Which lines in the entries below contain the string "item"? List each of them in full.

● ● ● ● ● ● ●

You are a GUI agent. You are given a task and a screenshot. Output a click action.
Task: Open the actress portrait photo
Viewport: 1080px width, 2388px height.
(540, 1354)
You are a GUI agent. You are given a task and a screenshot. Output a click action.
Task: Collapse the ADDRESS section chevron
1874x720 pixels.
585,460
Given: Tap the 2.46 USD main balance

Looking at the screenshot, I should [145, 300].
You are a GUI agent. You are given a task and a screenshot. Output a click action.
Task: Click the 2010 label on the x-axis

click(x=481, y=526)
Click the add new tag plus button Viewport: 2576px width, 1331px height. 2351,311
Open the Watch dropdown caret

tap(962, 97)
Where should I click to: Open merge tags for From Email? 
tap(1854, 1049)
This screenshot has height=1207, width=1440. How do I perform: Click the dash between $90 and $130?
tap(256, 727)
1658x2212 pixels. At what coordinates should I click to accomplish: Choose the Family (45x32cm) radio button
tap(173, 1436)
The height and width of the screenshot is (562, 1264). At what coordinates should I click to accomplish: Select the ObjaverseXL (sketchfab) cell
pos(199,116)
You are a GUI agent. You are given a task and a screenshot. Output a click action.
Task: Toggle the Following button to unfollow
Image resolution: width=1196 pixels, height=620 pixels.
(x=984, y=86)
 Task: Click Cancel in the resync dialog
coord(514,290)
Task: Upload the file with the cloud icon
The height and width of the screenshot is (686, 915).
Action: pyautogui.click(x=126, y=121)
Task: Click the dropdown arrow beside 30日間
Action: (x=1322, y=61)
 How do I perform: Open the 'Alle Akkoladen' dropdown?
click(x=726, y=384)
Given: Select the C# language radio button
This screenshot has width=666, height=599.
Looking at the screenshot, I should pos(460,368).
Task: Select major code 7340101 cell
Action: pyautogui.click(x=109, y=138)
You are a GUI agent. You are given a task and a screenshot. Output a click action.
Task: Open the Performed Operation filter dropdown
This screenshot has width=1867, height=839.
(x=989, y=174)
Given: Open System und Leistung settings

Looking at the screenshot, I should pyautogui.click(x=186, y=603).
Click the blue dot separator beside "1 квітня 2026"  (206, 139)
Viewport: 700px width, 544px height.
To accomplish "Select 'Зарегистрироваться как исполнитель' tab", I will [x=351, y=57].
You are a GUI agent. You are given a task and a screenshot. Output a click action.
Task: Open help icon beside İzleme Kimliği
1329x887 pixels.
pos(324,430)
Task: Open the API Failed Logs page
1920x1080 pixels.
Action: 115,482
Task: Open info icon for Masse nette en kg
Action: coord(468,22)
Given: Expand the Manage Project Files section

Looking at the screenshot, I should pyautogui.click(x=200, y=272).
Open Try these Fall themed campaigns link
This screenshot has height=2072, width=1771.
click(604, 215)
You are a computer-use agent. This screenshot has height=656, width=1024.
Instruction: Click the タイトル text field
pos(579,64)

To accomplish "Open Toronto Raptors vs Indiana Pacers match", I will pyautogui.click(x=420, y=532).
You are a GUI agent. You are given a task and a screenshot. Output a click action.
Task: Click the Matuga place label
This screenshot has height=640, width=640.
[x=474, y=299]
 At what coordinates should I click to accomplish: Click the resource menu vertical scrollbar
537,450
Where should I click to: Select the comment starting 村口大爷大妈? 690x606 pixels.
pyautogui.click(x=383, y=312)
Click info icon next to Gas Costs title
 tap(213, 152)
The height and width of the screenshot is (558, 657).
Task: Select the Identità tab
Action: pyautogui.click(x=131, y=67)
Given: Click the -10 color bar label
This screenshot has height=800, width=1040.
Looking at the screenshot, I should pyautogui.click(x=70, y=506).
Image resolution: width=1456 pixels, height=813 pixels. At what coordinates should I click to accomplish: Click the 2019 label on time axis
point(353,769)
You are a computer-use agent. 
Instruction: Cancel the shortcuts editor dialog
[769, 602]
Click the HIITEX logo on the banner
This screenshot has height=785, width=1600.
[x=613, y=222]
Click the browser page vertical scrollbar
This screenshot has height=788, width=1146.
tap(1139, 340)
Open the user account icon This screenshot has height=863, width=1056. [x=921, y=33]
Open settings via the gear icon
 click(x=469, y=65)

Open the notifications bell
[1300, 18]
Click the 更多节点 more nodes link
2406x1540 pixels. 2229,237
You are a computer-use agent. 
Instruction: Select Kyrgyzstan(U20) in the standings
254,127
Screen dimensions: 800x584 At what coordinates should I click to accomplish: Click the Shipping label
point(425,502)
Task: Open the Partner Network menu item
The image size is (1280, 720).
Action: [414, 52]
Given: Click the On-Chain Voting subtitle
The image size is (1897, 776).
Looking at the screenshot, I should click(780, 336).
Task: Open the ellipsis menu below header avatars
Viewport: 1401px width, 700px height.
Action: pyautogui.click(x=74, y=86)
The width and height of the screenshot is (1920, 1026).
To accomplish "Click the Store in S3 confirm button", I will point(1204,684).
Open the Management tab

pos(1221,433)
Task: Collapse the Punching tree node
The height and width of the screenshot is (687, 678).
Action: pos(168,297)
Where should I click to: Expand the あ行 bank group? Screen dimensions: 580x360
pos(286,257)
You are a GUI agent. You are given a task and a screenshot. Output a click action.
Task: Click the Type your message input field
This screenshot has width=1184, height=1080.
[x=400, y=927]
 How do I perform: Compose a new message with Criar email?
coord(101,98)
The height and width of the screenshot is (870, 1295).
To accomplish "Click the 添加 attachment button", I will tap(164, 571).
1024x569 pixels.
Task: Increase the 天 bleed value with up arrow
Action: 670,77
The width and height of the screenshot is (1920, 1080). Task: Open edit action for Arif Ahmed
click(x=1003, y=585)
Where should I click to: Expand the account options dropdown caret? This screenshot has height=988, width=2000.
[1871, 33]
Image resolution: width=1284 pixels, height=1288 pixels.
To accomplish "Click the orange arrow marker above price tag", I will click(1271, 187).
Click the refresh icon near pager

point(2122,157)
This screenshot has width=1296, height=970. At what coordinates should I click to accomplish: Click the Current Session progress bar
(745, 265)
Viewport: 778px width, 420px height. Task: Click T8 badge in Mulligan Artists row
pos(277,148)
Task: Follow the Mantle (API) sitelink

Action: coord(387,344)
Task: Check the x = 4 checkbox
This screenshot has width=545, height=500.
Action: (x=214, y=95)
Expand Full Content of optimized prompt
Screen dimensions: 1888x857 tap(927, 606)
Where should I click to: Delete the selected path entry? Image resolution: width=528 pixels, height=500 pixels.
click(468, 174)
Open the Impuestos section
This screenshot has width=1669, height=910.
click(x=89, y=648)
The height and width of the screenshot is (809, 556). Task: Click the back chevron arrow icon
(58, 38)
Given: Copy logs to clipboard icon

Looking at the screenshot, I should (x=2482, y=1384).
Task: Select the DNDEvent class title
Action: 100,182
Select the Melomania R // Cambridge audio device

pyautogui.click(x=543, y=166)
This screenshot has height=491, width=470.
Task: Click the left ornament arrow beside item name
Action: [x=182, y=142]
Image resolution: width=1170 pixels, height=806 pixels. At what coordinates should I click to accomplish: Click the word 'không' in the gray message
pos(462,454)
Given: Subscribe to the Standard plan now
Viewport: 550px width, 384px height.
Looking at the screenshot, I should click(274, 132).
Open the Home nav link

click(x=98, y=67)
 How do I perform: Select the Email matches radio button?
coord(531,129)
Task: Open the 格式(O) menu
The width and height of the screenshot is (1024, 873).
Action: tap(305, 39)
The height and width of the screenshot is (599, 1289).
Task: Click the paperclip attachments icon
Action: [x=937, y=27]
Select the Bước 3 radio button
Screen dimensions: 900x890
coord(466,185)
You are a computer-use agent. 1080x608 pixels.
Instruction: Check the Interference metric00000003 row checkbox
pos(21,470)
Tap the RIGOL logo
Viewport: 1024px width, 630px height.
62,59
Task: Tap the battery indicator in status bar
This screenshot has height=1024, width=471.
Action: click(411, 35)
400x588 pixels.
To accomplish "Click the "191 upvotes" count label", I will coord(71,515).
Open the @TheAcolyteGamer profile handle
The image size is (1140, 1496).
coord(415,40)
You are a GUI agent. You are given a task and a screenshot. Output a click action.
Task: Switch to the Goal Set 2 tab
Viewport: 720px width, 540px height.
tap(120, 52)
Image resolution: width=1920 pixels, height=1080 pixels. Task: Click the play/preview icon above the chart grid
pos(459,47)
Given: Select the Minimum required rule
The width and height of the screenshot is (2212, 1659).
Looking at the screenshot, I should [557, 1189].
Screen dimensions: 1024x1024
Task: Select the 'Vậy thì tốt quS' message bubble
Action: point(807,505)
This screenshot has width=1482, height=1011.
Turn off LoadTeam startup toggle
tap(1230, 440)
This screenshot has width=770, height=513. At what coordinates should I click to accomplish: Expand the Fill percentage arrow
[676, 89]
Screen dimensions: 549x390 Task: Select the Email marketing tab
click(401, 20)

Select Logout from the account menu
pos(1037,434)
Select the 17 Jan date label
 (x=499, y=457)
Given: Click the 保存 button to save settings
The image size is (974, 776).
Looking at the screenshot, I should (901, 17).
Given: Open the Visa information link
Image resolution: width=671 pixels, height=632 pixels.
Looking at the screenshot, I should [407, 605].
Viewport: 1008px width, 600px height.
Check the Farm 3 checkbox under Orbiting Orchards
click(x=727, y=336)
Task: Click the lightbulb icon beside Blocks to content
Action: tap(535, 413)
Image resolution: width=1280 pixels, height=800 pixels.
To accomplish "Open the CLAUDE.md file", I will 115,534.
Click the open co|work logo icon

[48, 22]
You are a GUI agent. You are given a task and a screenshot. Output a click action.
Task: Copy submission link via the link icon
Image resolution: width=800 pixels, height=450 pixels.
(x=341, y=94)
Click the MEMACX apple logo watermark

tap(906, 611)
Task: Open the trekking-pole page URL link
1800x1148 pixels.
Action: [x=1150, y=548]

● ● ● ● ● ● ●

__IN RESPONSE__:
Task: Open the Partner Network menu item
Task: Click the left ornament arrow beside item name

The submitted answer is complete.